** Opening EXTRACT PROVIDED block **
January 18, 2009 – 2:34 pm

On the same frantic weekend as Lehman Brothers lost everything, Bank of America conspired with the Treasury to embezzle $50B from American taxpayers.
It was on that weekend that John Thain wiggled his way into Bank of America’s bosom.  The prevailing thought of the day was that Thain executed a masterpiece of negotiations, but it appears now, like anything else on Wall Street, that it may be his Goldman Sachs pedigree and insider connections which served him best.

Knowing that investors were worried about Merrill, John A. Thain, its chief executive and an alumnus of Goldman Sachs and the New York Stock Exchange, and Kenneth D. Lewis, Bank of America’s chief executive, began negotiations. One person briefed on the negotiations said Bank of America had approached Merrill earlier in the summer but Mr. Thain had rebuffed the offer. Now, prompted by the reality that a Lehman bankruptcy would ripple through Wall Street and further cripple Merrill Lynch, the two parties proceeded with discussions.

Who could have known at the time that those discussions included provisions to disguise the theft from the Treasury to Merrill Lynch as a merger or buyout of Merrill Lynch into Bank of America? Who could not know it now? Bank of America bought Merrill Lynch for $50B in September, but the deal was not finalized until January 1, 2009 by which time Merrill’s meltdown had significantly heated up. Any CEO worth his salt would have dumped the deal, but Lewis clung to it.
** Closing EXTRACT PROVIDED block **
** Opening DATA EXTRACT block **
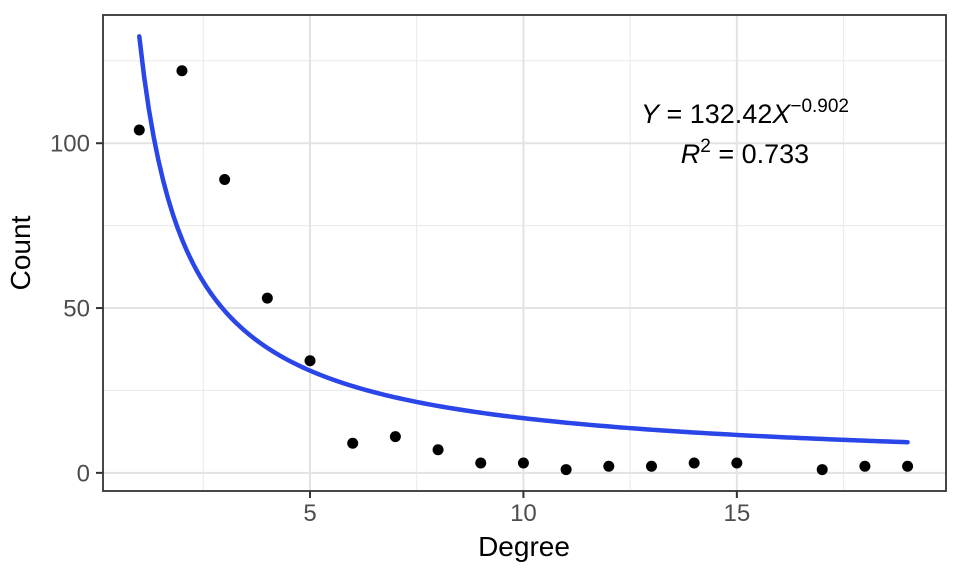 The height and width of the screenshot is (576, 960). I want to click on r-squared-superscript: 2, so click(706, 146).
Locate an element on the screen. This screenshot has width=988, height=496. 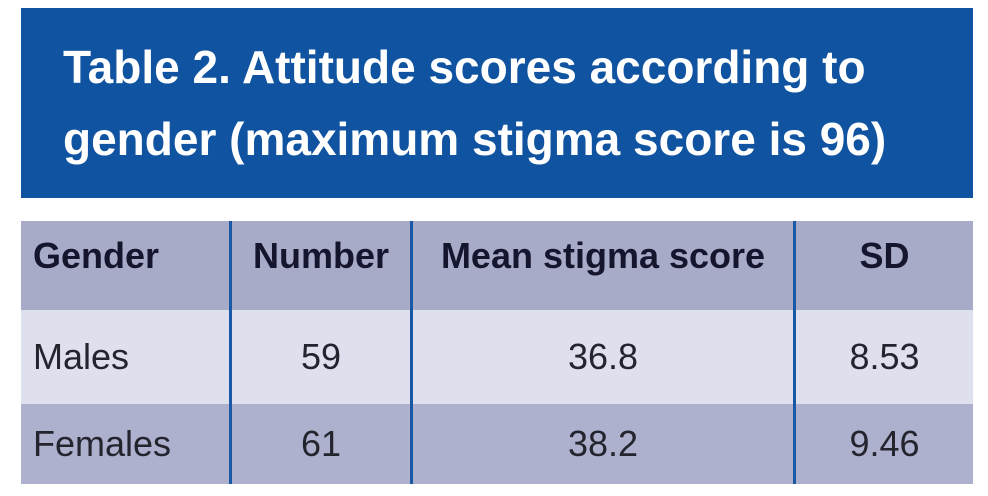
column-header-sd: SD is located at coordinates (883, 266).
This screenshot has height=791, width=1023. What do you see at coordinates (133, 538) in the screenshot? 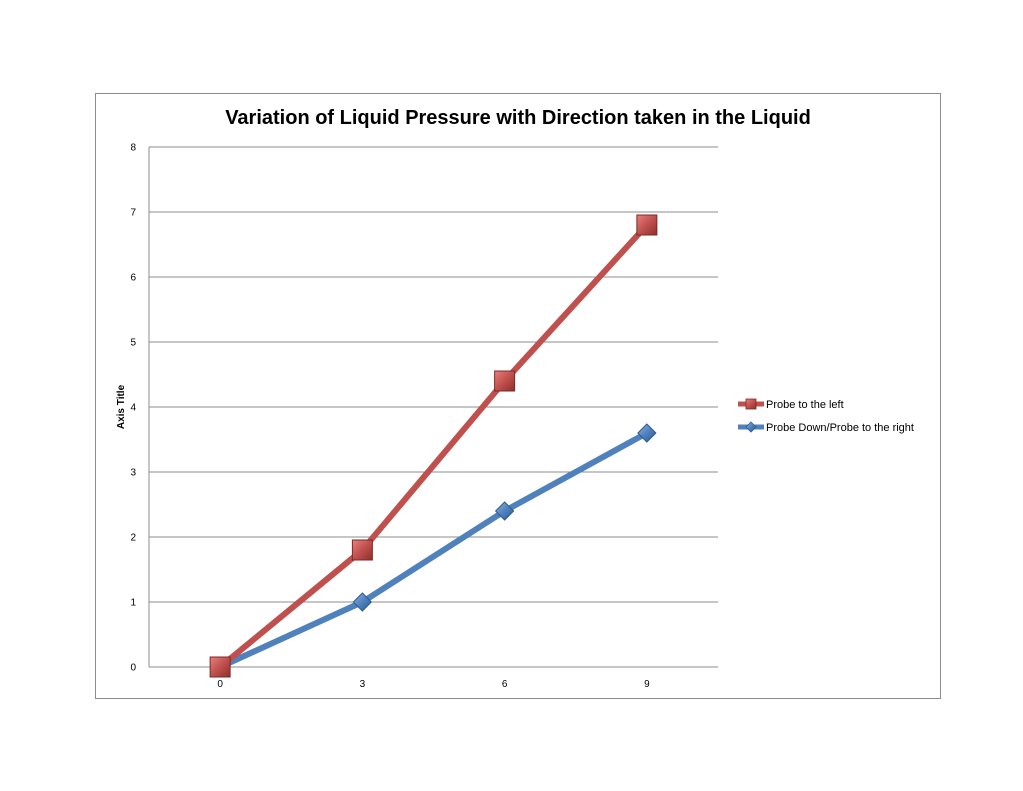
I see `y-tick-label: 2` at bounding box center [133, 538].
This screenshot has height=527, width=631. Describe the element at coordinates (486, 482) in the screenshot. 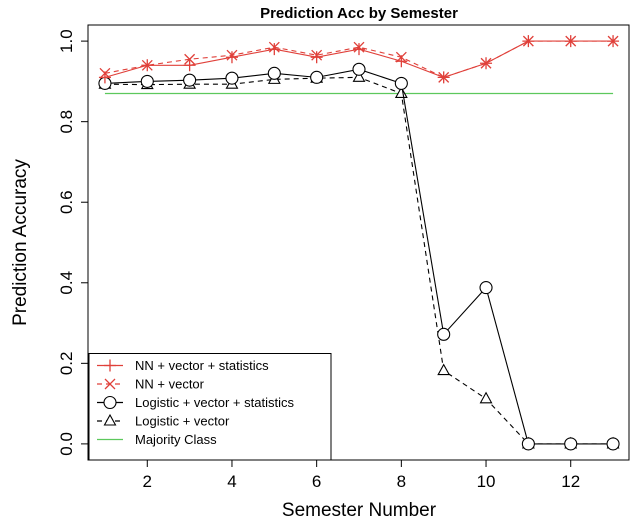

I see `x-tick-label: 10` at that location.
** Closing DATA EXTRACT block **
- YOUR GOAL -
Decide whether each statement below agrees with the post about Bank of America and Merrill Lynch, answering yes or no and quoting the words from the post that settle it.
1. According to one person briefed on the negotiations, Mr. Thain accepted an offer that Bank of America made earlier in the summer.
2. The deal between Bank of America and Merrill Lynch was finalized in September.
3. Bank of America bought Merrill Lynch for $50B.

- ANSWER AREA -
1. No: "Bank of America had approached Merrill earlier in the summer but Mr. Thain had rebuffed the offer."
2. No: "the deal was not finalized until January 1, 2009"
3. Yes: "Bank of America bought Merrill Lynch for $50B in September"